Contingency contracts are commonplace in business, but they can also be useful in personal negotiations among family, friends, or neighbors. For example, three adult children over a period of several months distributed all of the property, household, and personal items in the estate of their late parents. As their parents wished, the process had gone smoothly and without any serious disagreements. Only the disposition of their parents’ home of 40 years remained to be negotiated. The parents’ Will specified that all estate items were to be divided equally, thus the logical solution was to sell the home and divide the proceeds into equal thirds. One of the three, however, asked her siblings if she could buy their two-thirds interests in the house so she could live in it. Because the other two had no similar desire and liked the idea of a family member keeping the house, they responded positively to the proposal.

76 Chapter 3 Distributive Bargaining Exactly how should they negotiate a “fair” sale price might be considered a common distributive bargaining situation, except the parties were not adversaries and had a continuing relationship (relational norm).

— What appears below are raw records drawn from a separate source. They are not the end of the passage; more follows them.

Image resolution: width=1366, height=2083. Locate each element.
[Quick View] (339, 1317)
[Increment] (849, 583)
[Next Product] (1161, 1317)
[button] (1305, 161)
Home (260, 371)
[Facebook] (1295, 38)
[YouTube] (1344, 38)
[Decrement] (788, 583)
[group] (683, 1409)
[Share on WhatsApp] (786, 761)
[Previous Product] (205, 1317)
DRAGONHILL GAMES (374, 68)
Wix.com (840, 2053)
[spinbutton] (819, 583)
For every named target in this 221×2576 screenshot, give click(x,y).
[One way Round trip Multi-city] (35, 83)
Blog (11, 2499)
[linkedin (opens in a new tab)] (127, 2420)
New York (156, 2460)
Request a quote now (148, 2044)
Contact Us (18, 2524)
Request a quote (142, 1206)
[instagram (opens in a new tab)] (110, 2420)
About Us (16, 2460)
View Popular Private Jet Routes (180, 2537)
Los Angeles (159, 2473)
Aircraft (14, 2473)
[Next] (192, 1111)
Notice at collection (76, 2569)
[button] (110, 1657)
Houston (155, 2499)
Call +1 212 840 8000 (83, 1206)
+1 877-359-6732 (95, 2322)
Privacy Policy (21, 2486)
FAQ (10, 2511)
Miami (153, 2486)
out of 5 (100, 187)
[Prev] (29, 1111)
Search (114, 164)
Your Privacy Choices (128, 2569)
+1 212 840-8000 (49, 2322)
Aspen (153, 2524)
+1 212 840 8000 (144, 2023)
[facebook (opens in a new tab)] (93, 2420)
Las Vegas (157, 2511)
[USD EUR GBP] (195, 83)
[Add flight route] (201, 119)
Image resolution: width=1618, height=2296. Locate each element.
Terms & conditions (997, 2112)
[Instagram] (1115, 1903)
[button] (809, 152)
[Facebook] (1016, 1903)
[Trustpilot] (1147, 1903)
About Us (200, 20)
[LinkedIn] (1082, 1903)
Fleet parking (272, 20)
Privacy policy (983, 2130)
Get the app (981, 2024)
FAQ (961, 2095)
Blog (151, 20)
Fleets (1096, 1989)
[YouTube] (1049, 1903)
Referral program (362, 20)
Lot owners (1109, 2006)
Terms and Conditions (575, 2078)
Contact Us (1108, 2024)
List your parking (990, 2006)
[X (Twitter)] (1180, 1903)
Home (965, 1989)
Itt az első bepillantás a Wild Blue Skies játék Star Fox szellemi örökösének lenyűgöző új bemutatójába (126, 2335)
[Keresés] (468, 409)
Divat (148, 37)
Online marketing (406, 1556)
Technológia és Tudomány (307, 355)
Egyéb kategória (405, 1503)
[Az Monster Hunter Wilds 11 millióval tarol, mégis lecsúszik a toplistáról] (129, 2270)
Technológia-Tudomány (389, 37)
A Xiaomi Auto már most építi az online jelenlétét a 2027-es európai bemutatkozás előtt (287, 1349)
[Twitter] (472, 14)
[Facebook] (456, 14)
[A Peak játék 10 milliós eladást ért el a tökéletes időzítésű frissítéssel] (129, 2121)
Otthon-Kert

They agreed to hire a trusted real estate agent to inspect the house and suggest a market price. Then they signed a written contract, which of course contained the market price. All three believed they had negotiated in a fair and responsible manner for all concerned. However, at the request of the one who was buying the house, the other two agreed to wait until she sold her existing home before closing the deal on their parents’ home. They thought this a reasonable request, since she could not easily afford two house payments.